This is something I think about a lot. Taking what the mathematicians are doing, and putting it in a programmer-friendly type system (which is a fundamentally different paradigm) is the best idea I have so far – but I haven't really used Haskell, so I don't know if that's what they've already done.
That's a bit different. Haskell has arbitrary precision numeric types, which are commonly found as defaults in scripting languages and usually available as something like "BigInt" libraries or via gmp in C. But this article is talking about behavior when using machine types, not software numerics. Haskell offers types that expose machine integers, and I believe the behavior is truncate if you try to assign something outside of the representable range and wrapping on overflow. I have no idea if that is a standard or just what GHC chooses to do, though.
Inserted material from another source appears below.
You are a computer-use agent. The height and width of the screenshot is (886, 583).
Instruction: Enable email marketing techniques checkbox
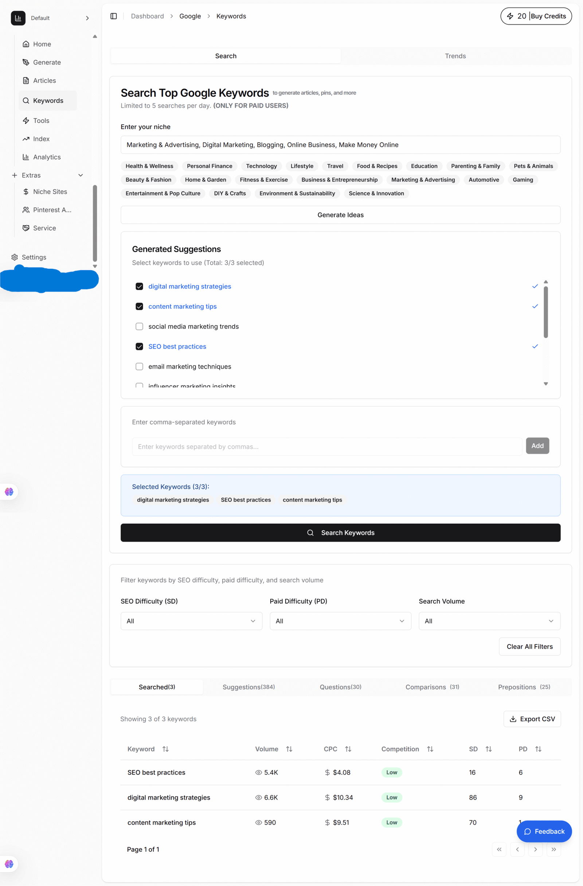tap(139, 367)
If you want something closer to what mathematicians are doing, you're probably looking for a computer algebra system, which just reduces symbolic expressions to their simplest form. At some point, you have to plug in actual numbers if you want a numeric output, but by doing it in the simplified representation, you at least avoid all the problems of overflow and truncation that might happen during intermediate computations. Whatever you're doing needs to have an analytic solution, though, and a whole lot of math problems don't. Nearly all of machine learning, for instance, so they'll take a different approach. Often what matters is relative magnitudes, not the exact values, so normalize inputs into a prescribed range you can represent. When dealing with probabilities that can potentially become infinitesimal as in something like language modeling, use log transformations instead, so you get numbers you can represent and you also get the benefit that addition is faster than multiplication.
From the (extremely readable) Haskell Report, §6.4:
> The results of exceptional conditions (such as overflow or underflow) on the fixed-precision numeric types are undefined; an implementation may choose error (⊥, semantically), a truncated value, or a special value such as infinity, indefinite, etc.
So you're right, it's a choice made by GHC. Indeed, by the Report, it would be legal for a Haskell implementation to simply refuse to answer, and never return a value.